株式会社日本レジストリサービスの森下泰宏氏と熊谷維魅氏が「ランチのおともにDNS」で講演した

 「Internet Week 2024」において11月26日に行われた恒例の「ランチのおともにDNS」では、「ちょうどいいDNSの設定と運用のために必要なことを考える」をテーマとして、株式会社日本レジストリサービス(JPRS)の森下泰宏氏と熊谷維魅(くまがい いみ)氏による講演が行われた。

 インターネットが始まった当時、プロトコルは厳密さよりも柔軟性を優先して開発されていた。性善説に基づく牧歌的な時代でもあり、使い方をプロトコルによって過度に制限しないことのメリットは大きかったのではないかと想像される。しかし、現在ではそのことが仕様における弱点となり、さまざまな対策が求められるようになっている。
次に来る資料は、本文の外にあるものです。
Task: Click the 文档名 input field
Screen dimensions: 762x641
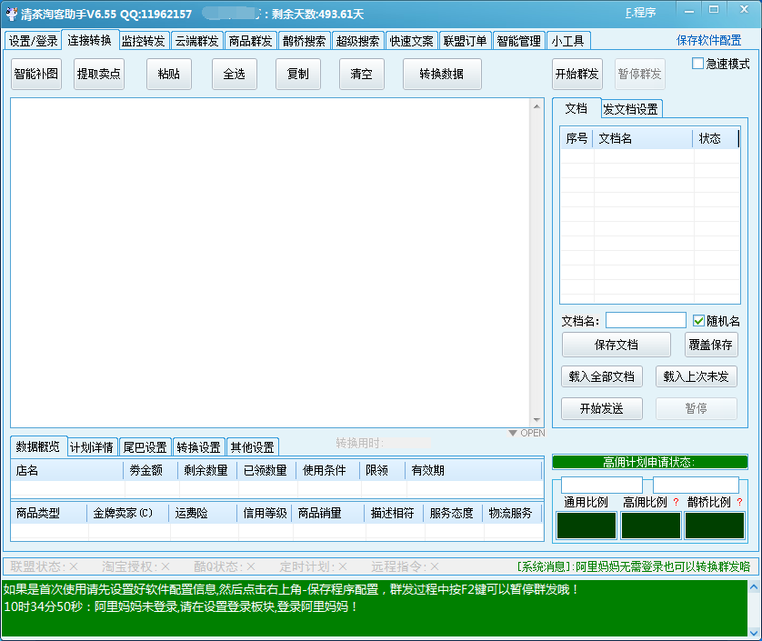Action: click(x=646, y=320)
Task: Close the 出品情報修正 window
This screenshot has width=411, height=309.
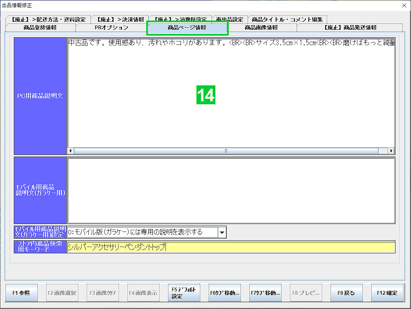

 本講演はそうした点に着目し、「DNSにおいて適切な上限値が設定されていないことが原因となった脆弱性・サイバー攻撃の事例を紹介・考察しながら、それらの状況に適切に対応でき、安定的かつ柔軟で限界を超えない『ちょうどいいDNS』を実現するために必要なことについて、『上限値』をキーワードにひも解いていきたい」(森下氏)というものである(図1)。

図1 本日の内容

[Internet Week 2024 イベントレポート目次]

  1. DNSにおける委任の構造が大きく変わる!? IETFの「deleg WG」が最近熱いらしい。再設計を目指し、慎重な議論(別記事)
  2. 「ちょうどいいDNS」ってどういうもの? その設定・運用のために必要なこととは(この記事)

DNSはプロトコルによる上限値の設定が緩めである

 講演は、熊谷氏による「DNSのプロトコルにおける上限値はどうなっているのか」という状況説明から始まった。DNSが開発された際、プロトコルにおける上限値がいくつか設定されたが、項目としては多くなかった。熊谷氏は、「DNSが開発された1980年代はTCP/IPのインターネットが作られ始めたばかりであり、プロトコル仕様はまだ緩かった」と述べ、上限値が設定されているもの/いないものについて表形式に整理した図を使い、説明を行った(図2、図3)。

図2 DNSプロトコルにおける上限値
図3 上限値が設定されていない項目

 図を見ると分かる通り、上限値が設定されているものはメッセージサイズやラベルの長さといった、プロトコルの基本仕様から生まれる制約が中心である。一方で、1つのゾーンのレコード数や委任されるゾーンの数、サブドメインの深さなどの個別の項目については、明確な上限値が設定されていない。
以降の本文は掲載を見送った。